Say this about Kansas University’s 2000-2001 men’s basketball schedule:
It is different.
“The schedule is screwy. It is somewhat unusual,” KU coach Roy Williams said.
The Jayhawks, off to a 10-1 start heading into Saturday’s Sprint Shootout contest against Southwest Missouri State (8:05 p.m., Kemper Arena), played nine games, counting two exhibitions, during the first 29 days of the season.
Included was a stretch of five straight home games in 13 days against North Dakota, Boise State, Washburn, Middle Tennessee State and Illinois State.
Now, KU is in the midst of a bizarre five-week stretch of Saturday-only games.
The Jayhawks pounded Tulsa, 92-69, on Saturday, Dec. 16, at Allen Fieldhouse and nipped Ohio State, 69-68, last Saturday in Columbus, Ohio.
On Saturday, it’s KU versus the Bears, 4-4 entering tonight’s game against Stetson in Springfield, Mo.
On Saturday, Jan. 6, KU travels to Texas Tech. Then on Saturday, Jan. 13, KU heads to Oklahoma before playing host to Nebraska on Wednesday, Jan. 17.
A lot of practice sessions are on the upcoming slate; very few games.
“We come back from Christmas and have three weeks of Saturday games with nothing in between.
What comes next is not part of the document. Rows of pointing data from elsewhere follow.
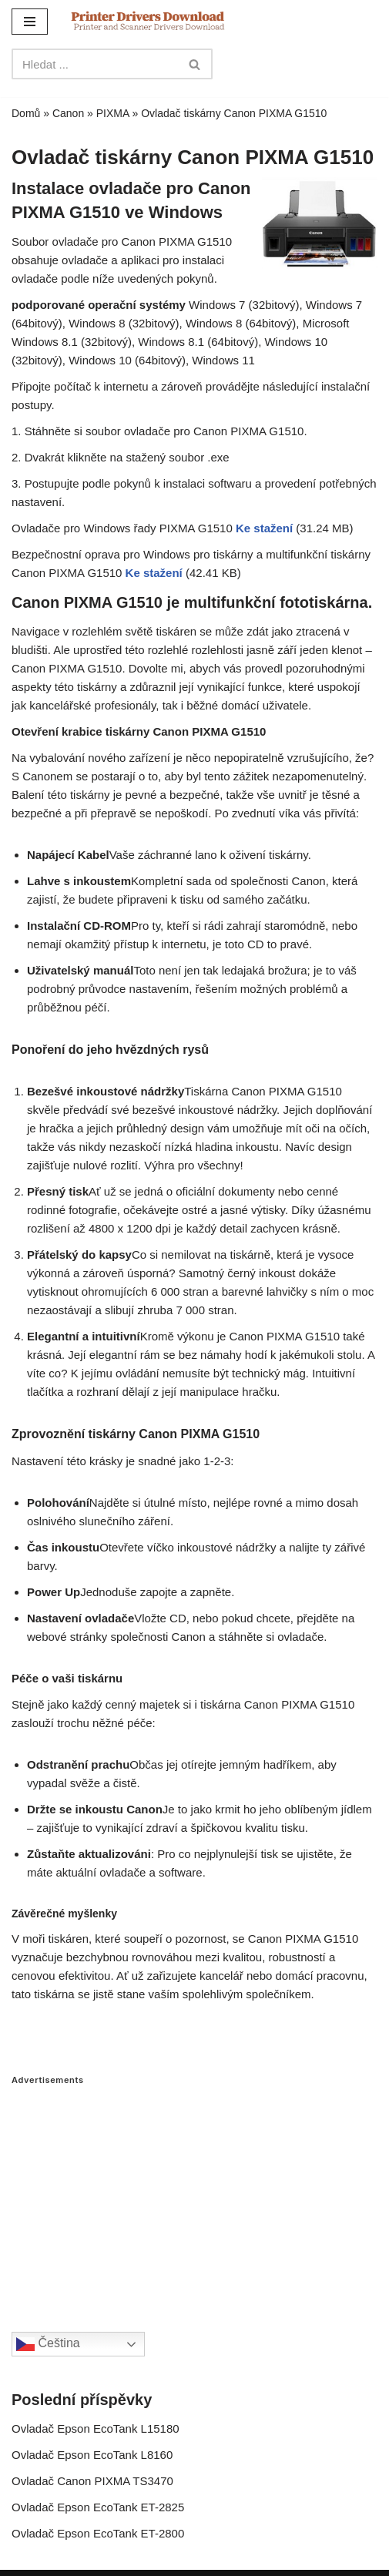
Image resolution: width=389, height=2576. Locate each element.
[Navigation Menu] (30, 21)
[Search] (95, 64)
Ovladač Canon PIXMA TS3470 (92, 2480)
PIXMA (112, 113)
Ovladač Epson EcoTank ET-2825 (98, 2507)
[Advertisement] (194, 2193)
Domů (26, 113)
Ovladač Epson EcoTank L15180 (95, 2428)
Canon (68, 113)
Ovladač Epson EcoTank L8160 (92, 2454)
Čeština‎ (48, 2344)
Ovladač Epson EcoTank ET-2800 (98, 2533)
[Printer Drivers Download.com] (148, 21)
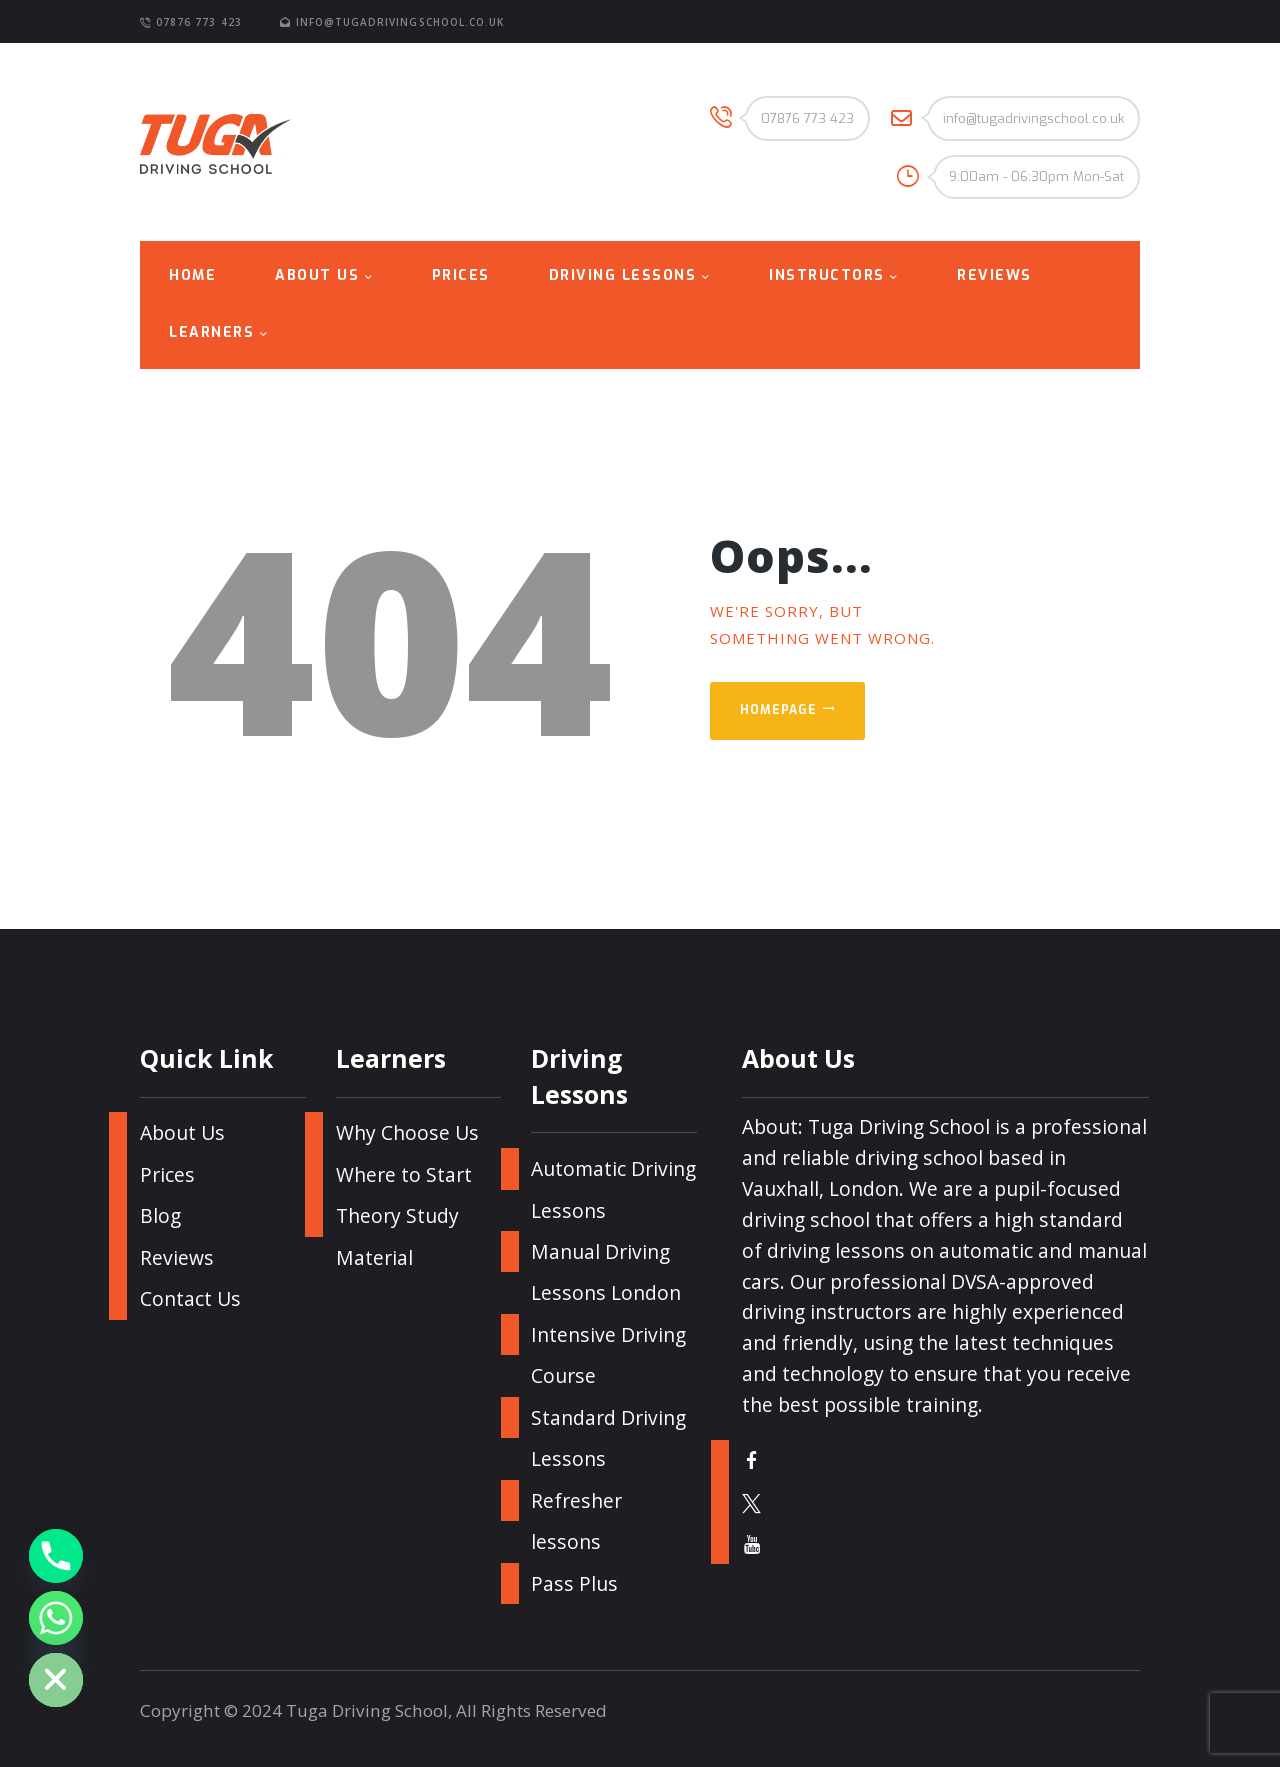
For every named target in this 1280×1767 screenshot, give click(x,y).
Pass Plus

Hopefully we’ll get a lot of work done from an execution standpoint and not work them so hard they won’t have their legs on game day,” Williams said.
The Jayhawk players now know how college football players feel, playing solely on Saturday.
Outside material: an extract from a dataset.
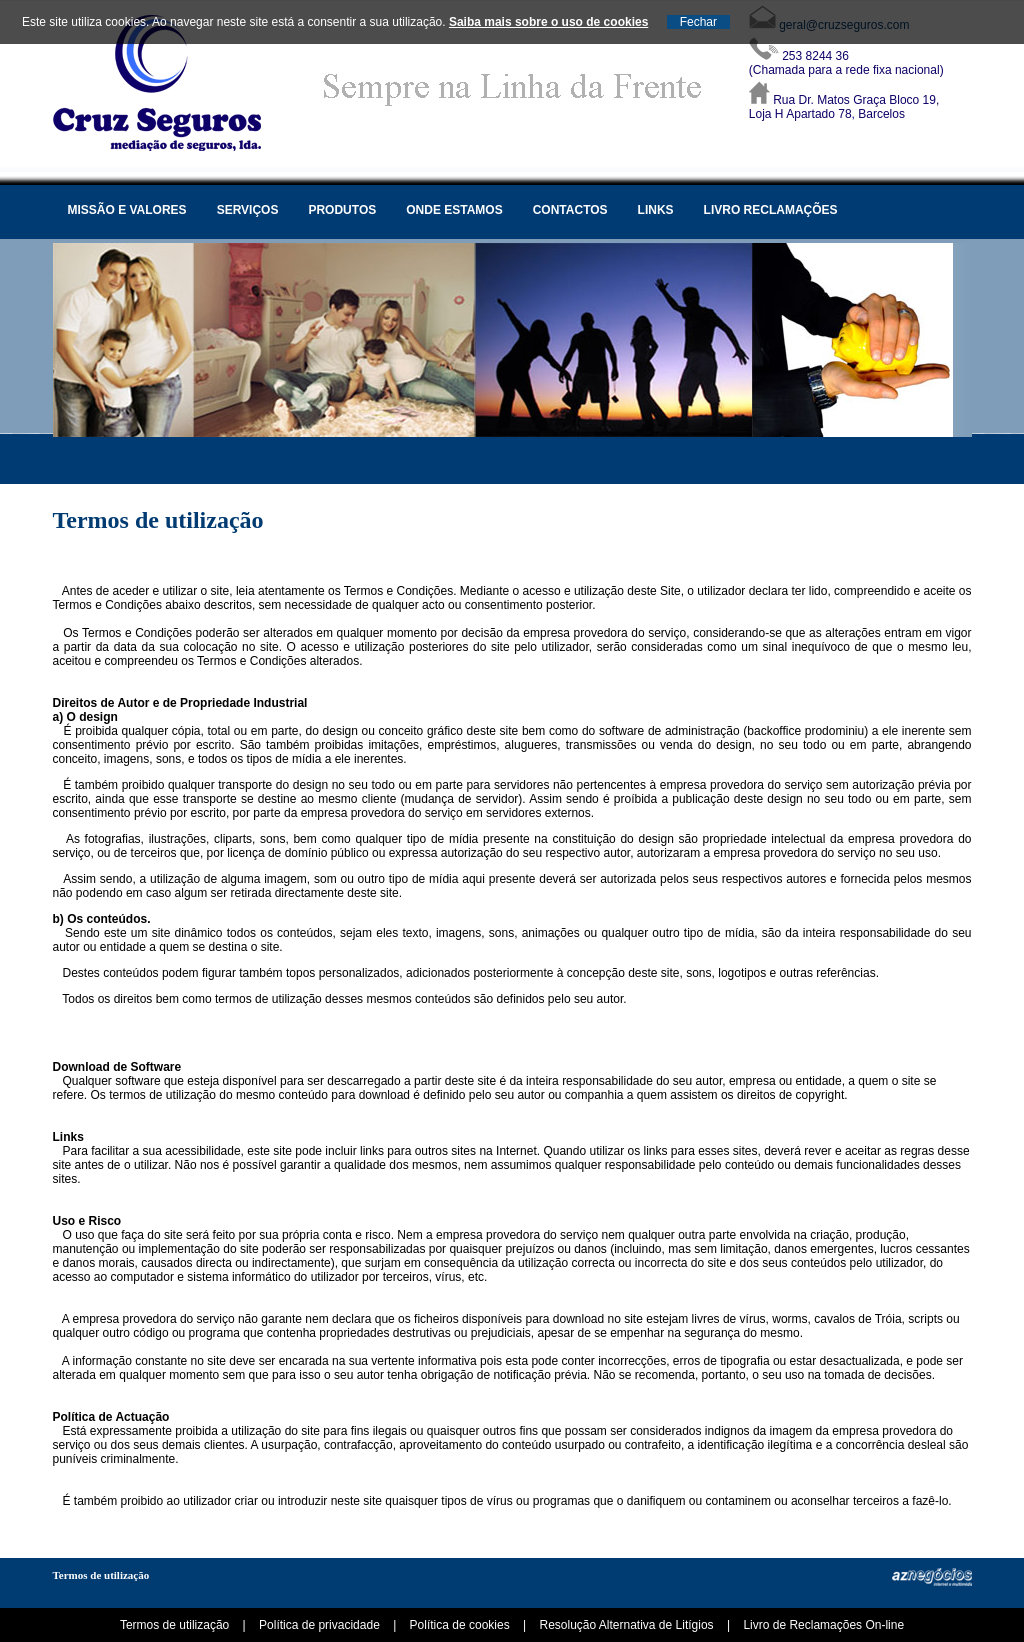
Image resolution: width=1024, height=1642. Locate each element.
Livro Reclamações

“It might be good and it might be bad,” sophomore forward Drew Gooden said. “You would like to get in a flow where you are playing a game every three days. There are a whole lot of gaps in there for practice.
“Guys can get tired and injuries come up a lot during that time. We just have to get that out of our head and when we play just go out there and play.”
The Jayhawk players, who headed home for the Christmas holiday after Saturday’s game, were to congregate for a pair of practices today in preparation for SW Missouri State.
“I’m happy they are home spending time with their families. That is important,” Williams said. “I gave them an extra day. It puts pressure on them to jump back in it quickly. I’m looking forward to practice Thursday, watching the tape (of OSU game) then bringing them back Thursday night.”
Some KU fans were incensed Kenny Gregory was tooted for a technical foul for hanging on the rim after a vicious dunk last Saturday at Ohio State.
After viewing game films, KU coach Williams has no problem with the call.
“When you look at it, Kenny did what he is not supposed to do. He held the rim and pulled himself up in a chinning move,” Williams said on his Hawk Talk radio show. “We are trying to get the officials to call the rules that are in the books. A huge majority of officials would probably have passed on it, but I can’t complain about that call. You have to be able to dunk it without hanging on the rim.”
Williams didn’t see the dunk in person. Let him explain:
“I knew it was pretty much going to be a dunk. I didn’t care about watching it. I knew it’d be two points for us. I was turning (as Gregory stormed in for uncontested slam) and tried to get Kirk’s attention to signal a defense,” he said of point guard Kirk Hinrich.
“All of a sudden the whistle blows and it was a surprise.”
ESPN has released a list of its top 100 high school prospects. Three of KU’s four signees made the list. Aaron Miles, a point guard from Portland, Ore., ranks 22nd; Keith Langford, a shooting guard from Crowley, Texas ranks 48th and Wayne Simien, a power forward from Leavenworth, ranks 73rd. Portland shooting guard Michael Lee did not make ESPN’s top 100 list. Neither did Jeff Hawkins, the KC Sumner point guard who will walk on KU’s team next year, then be put on scholarship for the 2002-03 season.